Docket Management
Docket: 02N-0209 - Request for Comment on First Amendment Issues
Comment Number: EC -91

Accepted - Volume 2

Comment Record
Commentor Mr. Robert Hernandez Date/Time 2002-05-31 23:08:31
Organization Mr. Robert Hernandez
Category Individual

Comments for FDA General
1. Are there arguments for regulating speech about drugs more comprehensively than, for example, about dietary supplements? What must an administrative record contain to sustain such a position? In particular, could FDA sustain a position that certain promotional speech about drugs is inherently misleading, unless it complies with FDA requirements? Does anything turn on whether the speech is made to learned intermediaries or to consumers? What is the evidentiary basis of such a distinction? If a company makes claims that are absolutely fraudulent, then maybe you have grounds to go after them. The FDA assumes that no one knows anything but them.
2. Is FDA's current position regarding direct-to-consumer and other advertisements consistent with empirical research on the effects of those advertisements, as well as with relevant legal authority? What are the positive and negative effects, if any, of industry's promotion of prescription drugs, biologics, and/or devices? Does the current regulatory approach and its implementation by industry lead to over-prescription of drugs? Do they increase physician visits or patient compliance with medication regimes? Do they cause patient visits that lead to treatment for under-diagnosed diseases? Does FDA's current approach and its implementation by industry lead to adequate treatment for under-diagnosed diseases? Do they lead to adequate patient understanding of the potential risks associated with use of drugs? Does FDA's current approach and its implementation by industry create any impediments to the ability of doctors to give optimal medical advice or prescribe optimal treatment? This is the information age, we have more information available to us about products than ever before. If a person wants prescription drugs they go to their trusted doctor and he advises them. If we need more help we will let you know.
3. May FDA distinguish claims concerning conventional foods from those relating to dietary supplements, taking into account limits on claims that can be made about foods in the Nutrition Labeling and Education Act, 21 U.S.C. 301, 321, 337, 343, 371? What must an administrative record contain to sustain or deny claims on food labels?

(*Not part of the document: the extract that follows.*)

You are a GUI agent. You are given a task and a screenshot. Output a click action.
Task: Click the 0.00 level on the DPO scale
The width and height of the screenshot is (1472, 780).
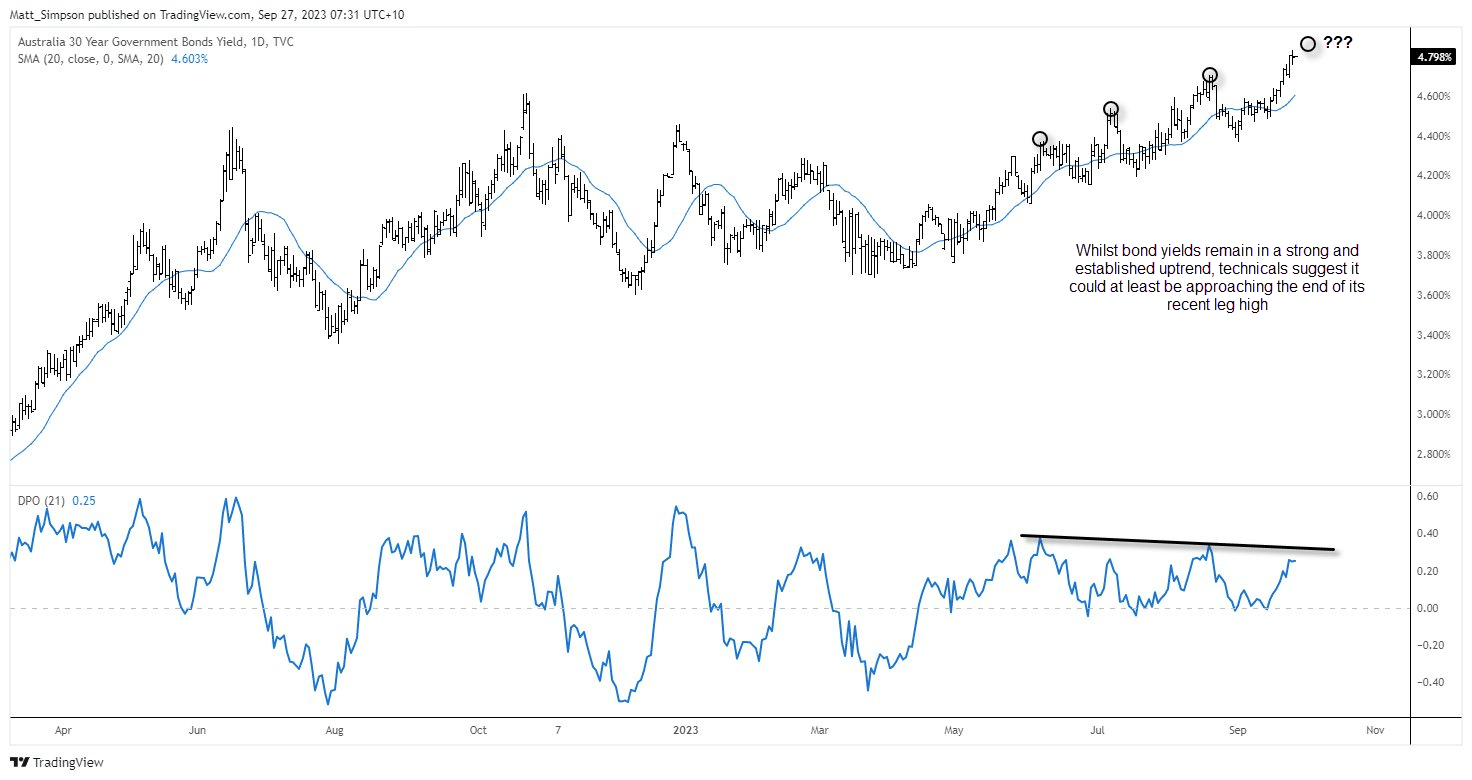(1428, 608)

How can information best be presented in a succinct but non-misleading fashion? To what extent do assertions in claims need qualifications or disclaimers added to the label to avoid any misconceptions that consumers may draw? Is there a basis to believe that consumers approach claims about conventional foods and dietary supplements differently? We do not need an abusive mother to tell us what to do. I am probably older than you and I am sure that there are many subjects of which my knowledge far exceeds yours. And I do recognize when someone is trying to manipulate people.
4. Should disclaimers be required to be in the same (or smaller or larger) size of type and given equal prominence with claims? Is there any relevant authority or social science research on this issue? Disclaimers should be put on all products that contain hydrogenated oils or partially hydrogenated oils since research has proven that it clogs arteries, causing strokes and heart attacks.
5. How can warnings be made most effective in preventing harm while minimizing the chances of consumer confusion or inattention? Is there any evidence as to which types of warnings consumers follow or disregard? If there are class action lawsuits concerning hydrogenated oils, FDA officials might be held responsible.
6. What arguments or social science evidence, if any, can be used to support distinguishing between claims made in advertisements and those made on labels? Does the First Amendment and the relevant social science evidence afford the Government greater latitude over labels? Go back and read the Constitution and the amendment. The document controls the government for the well being of the people.
7. Would permitting speech by manufacturer, distributor, and marketer about off-label uses undermine the act's requirement that new uses must be approved by the FDA? If so, how? If not, why not? What is the extent of FDA's ability to regulate speech concerning off-label uses? The FDA is not in the business of permitting speech or restricting speech, it is guaranteed by the Constitution of the United States.
8. Do FDA's speech-related regulations advance the public health concerns they are designed to address? Are there other alternative approaches that FDA could pursue to accomplish those objectives with fewer restrictions on speech? FDA's speech-related regulations DO NOT advance the public health concerns, it causes people to question natural foods and products while promoting chemically produced drugs.
9. Are there any regulations, guidance, policies, and practices FDA should change, in light of governing First Amendment authority? The founding fathers of the United States of America, had a saying, Don't tread on me.